• INSTRUCTIONS FOR THE TASK: Return only the lines of the data below from the line with "Expand the Automations menu chevron" up to and including the line with "At what coordinates", exactly as written, with the pictures omitted.

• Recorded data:
━━━━━━━━━━━━━━━━━━━━

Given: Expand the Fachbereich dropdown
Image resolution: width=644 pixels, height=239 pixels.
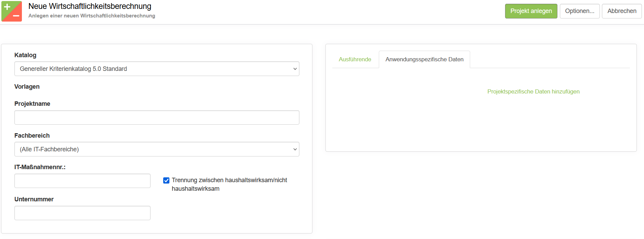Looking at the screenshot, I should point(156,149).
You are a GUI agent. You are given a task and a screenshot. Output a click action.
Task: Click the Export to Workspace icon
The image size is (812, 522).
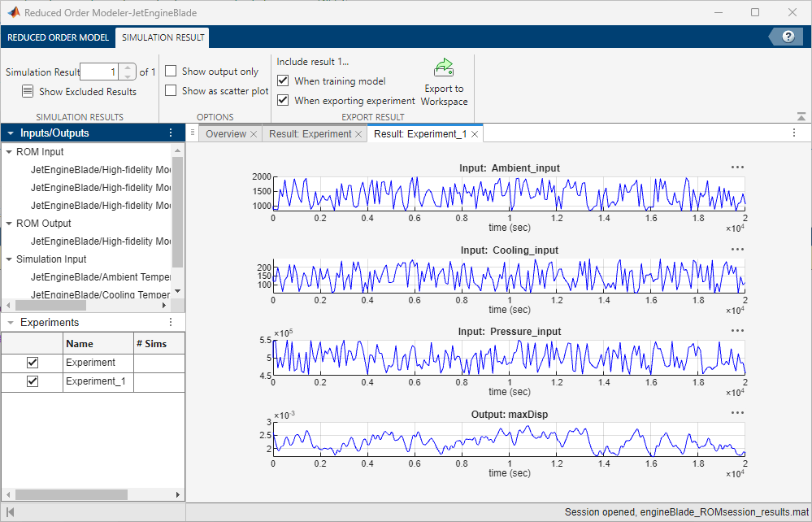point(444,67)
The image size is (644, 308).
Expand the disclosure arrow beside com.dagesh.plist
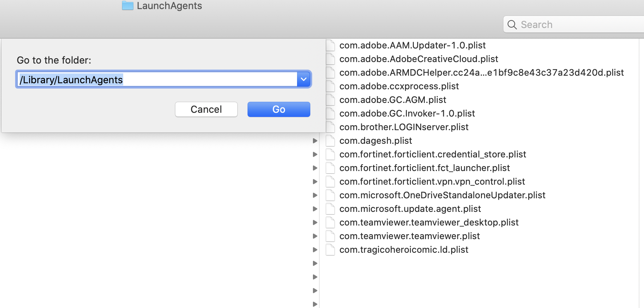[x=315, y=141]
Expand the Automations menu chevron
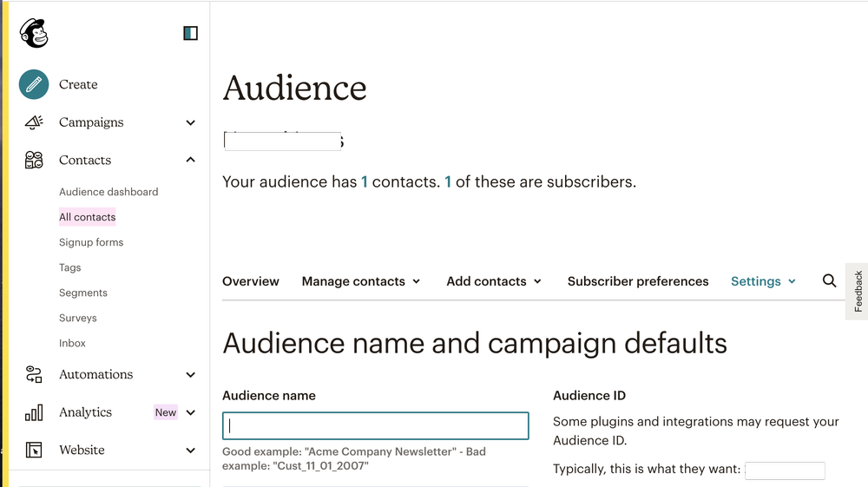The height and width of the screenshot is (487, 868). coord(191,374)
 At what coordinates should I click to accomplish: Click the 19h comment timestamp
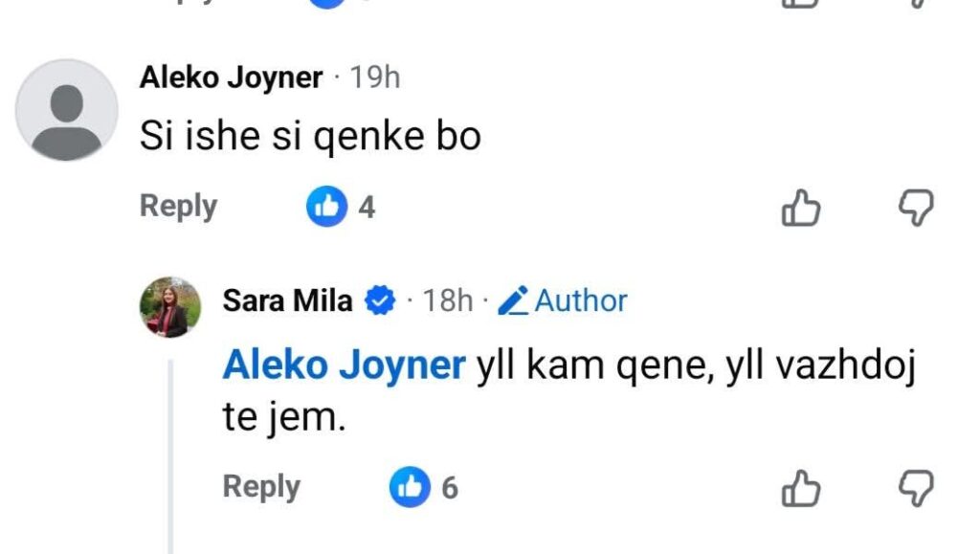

━━━━━━━━━━━━━━━━━━━━

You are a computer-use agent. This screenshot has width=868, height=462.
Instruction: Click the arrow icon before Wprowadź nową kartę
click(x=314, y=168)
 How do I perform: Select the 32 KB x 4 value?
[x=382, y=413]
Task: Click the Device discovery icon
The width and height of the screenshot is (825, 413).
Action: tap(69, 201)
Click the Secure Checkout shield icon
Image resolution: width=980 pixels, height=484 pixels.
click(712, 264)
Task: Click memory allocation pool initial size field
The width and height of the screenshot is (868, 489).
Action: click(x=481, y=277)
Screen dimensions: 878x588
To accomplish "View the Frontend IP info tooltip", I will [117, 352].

━━━━━━━━━━━━━━━━━━━━

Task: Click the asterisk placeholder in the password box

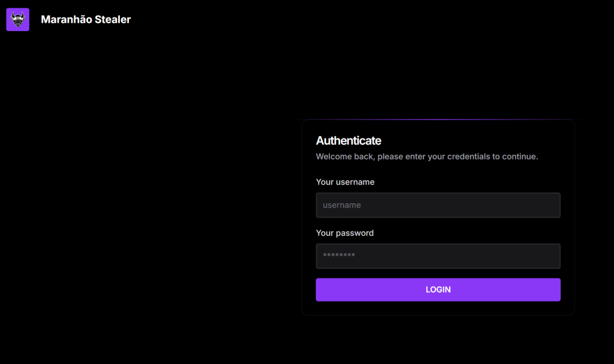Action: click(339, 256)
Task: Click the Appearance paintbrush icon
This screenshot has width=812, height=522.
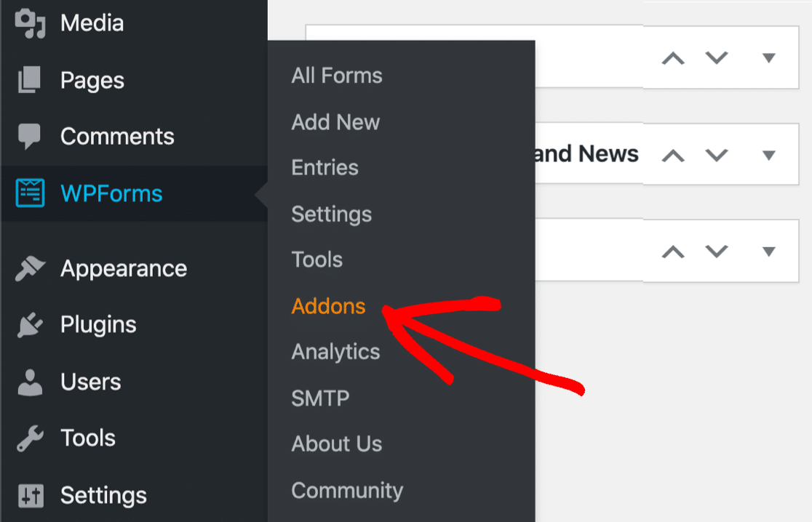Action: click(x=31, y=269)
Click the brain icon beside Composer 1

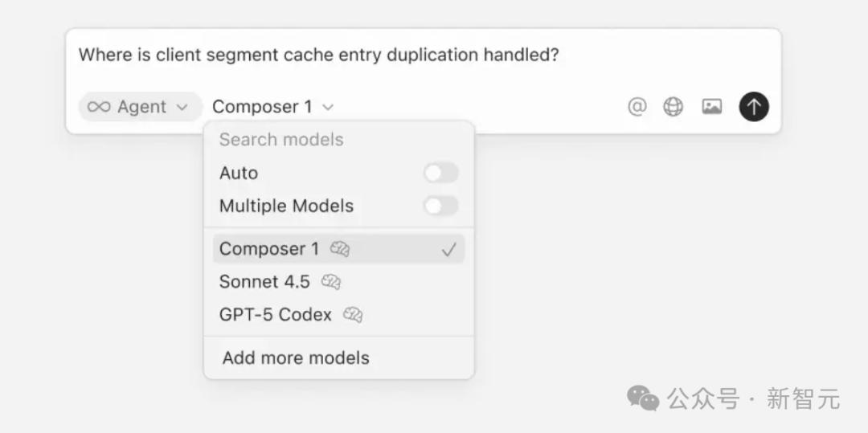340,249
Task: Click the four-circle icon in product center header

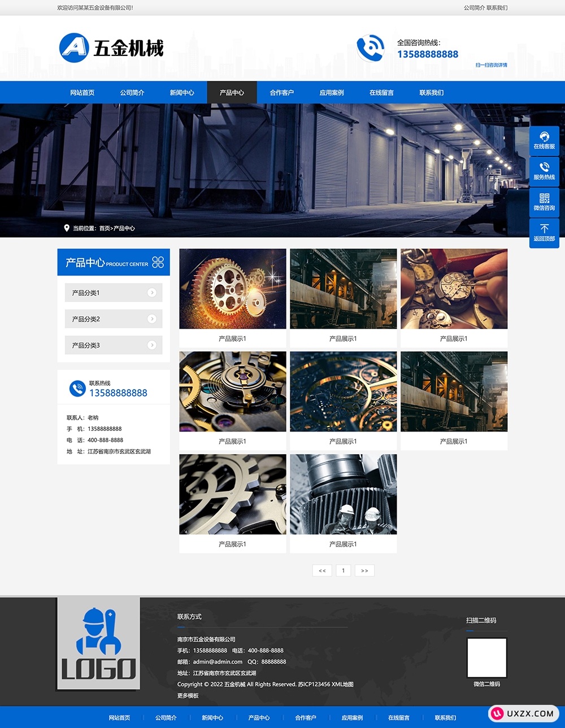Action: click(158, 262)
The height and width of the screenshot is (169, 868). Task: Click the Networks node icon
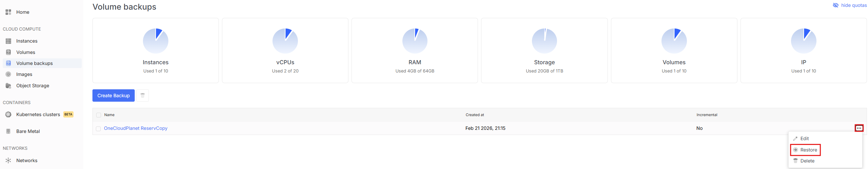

━━━━━━━━━━━━━━━━━━━━

• ANSWER TO THIS TASK:
Expand the Automations menu chevron
The height and width of the screenshot is (487, 868). coord(191,374)
 At what coordinates should I click to accomplish: Click the 19h comment timestamp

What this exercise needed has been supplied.